Thursday represented a landmark day for New Jersey, as — despite Gov. Phil Murphy’s change of plans on indoor dining — several new elements of the economy were allowed to reopen, including museums and aquariums, boardwalk arcades and outdoor amusement parks and water parks.
At his daily COVID-19 briefing, Murphy talked extensively about the Fourth of July weekend, including a new executive order that would allow flags in the state to return to full staff — after having been at half-staff for 90 days to honor the lives lost to the pandemic.
Likewise, the planned increase in limits on people at outdoor events will take place, as planned, through executive order. The limit will rise to a maximum of 500 people from the prior limit of 250, effective Friday. Indoor gatherings must remain at 25% of capacity or a maximum of 100 people, Murphy noted.

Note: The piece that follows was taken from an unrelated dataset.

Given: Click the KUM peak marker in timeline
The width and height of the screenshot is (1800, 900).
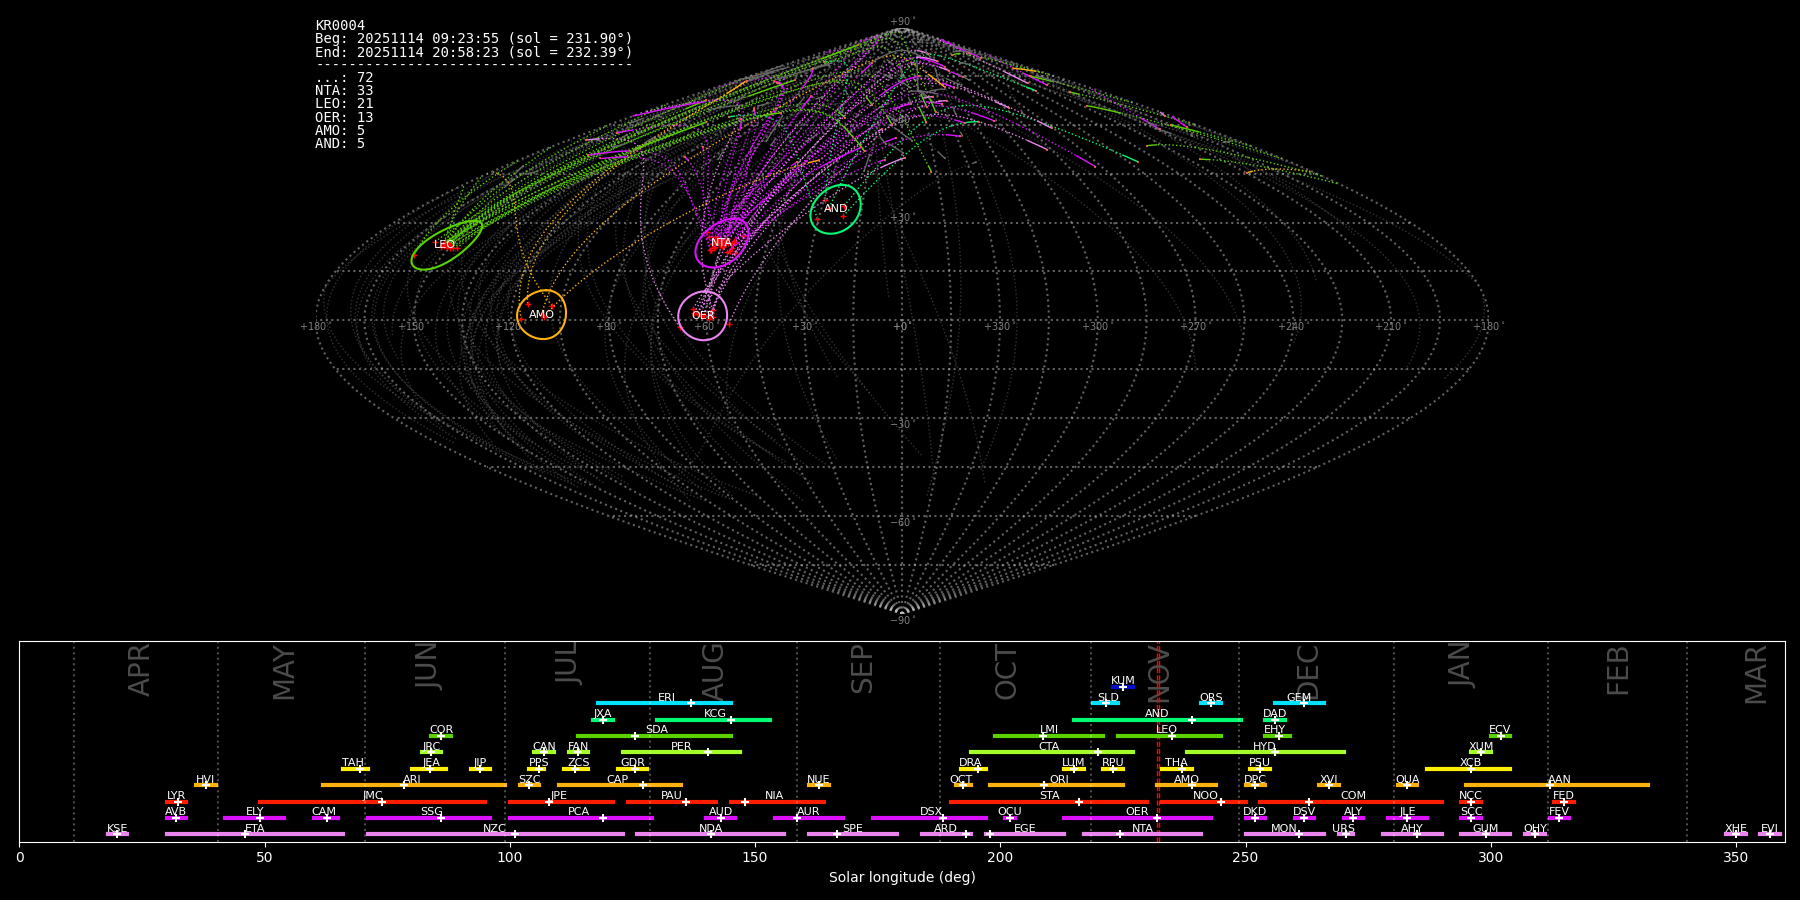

Murphy also continued to defend his indoor dining change-of-heart, describing the limitations on safety indoors as the reason, not what he continued to describe with his favorite word, “knucklehead behavior.”
Finally, Murphy said another executive order would extend the public health emergency for another 30 days.
Murphy also talked about the first five businesses that received funding through the state’s Entrepreneur Support Program, which is offering $5 million in guarantees to investors making loans to startups.
He said the five received approximately $700,000 through the program, citing the example of Eatontown-based Sunray Scientific. The electronics materials company received $184,000 in guarantees and leveraged them into $230,000 in new capital investments, Murphy said.
Economic Development Authority CEO Tim Sullivan later took a turn at the microphone, talking about some of the results of economic initiatives related to the pandemic.
Sullivan said that, so far, the state has helped 6,700 companies with grants and loans totaling $26.3 million.
In addition, the state’s Emergency Assistance Grant Program’s phase 2 has approved 3,313 applications for $11.855 million in funding, Sullivan said.
Of those approvals, minority-owned businesses received 22.3% of the funding, women-owned businesses received 26.8% and Opportunity Zone-located businesses received 38%, Sullivan said.
New and ongoing initiatives
Sullivan also said the EDA is planning a program to provide direct support to small businesses through e-commerce technical assistance. He noted that more details would be provided in the coming weeks, as the state begins a pilot program and then scales it up.
The state also extended partnerships with four organizations — the African American Chamber of Commerce of New Jersey, the New Jersey State Veterans Chamber of Commerce, Rising Tide Capital and the Statewide Hispanic Chamber of Commerce of New Jersey — tied to federal Small Business Administration programs.
Murphy said the state saw 539 new positive tests, for a total of 172,356, and 27 deaths, for a total of 13,251 confirmed COVID fatalities.
- In hospitals: 1,027;
- In critical/intensive care: 216;
- On ventilators: 170;
- Admissions/discharges: 51/83;
- Rate of transmission: 0.87 (new cases arising from each case);
- Testing positivity rate: 2.95% (as of June 28).
The governor continued to praise statewide efforts to limit the pandemic, calling it “a model for the nation.”
Murphy noted that, as of July 1, hospitalizations are down 12% in the past two weeks (since June 17) and down 94% since the peak. Patients in hospitals, in ICU and on ventilators are all down more than 85% since the peak.
State Police Superintendent Col. Pat Callahan urged care during the holiday weekend, noting that last year, the state saw nine fatal accidents for a total of 13 deaths.
Murphy noted the state has hired 130 more contact tracers, bringing the total to 357. … He also spent some more time urging New Jerseyans to complete the 2020 Census. … Callahan noted no overnight incidents. … On a lighter note, Murphy pointed out with more than a hint of glee that he took chief of staff George Helmy’s desk to replace former President Woodrow Wilson’s.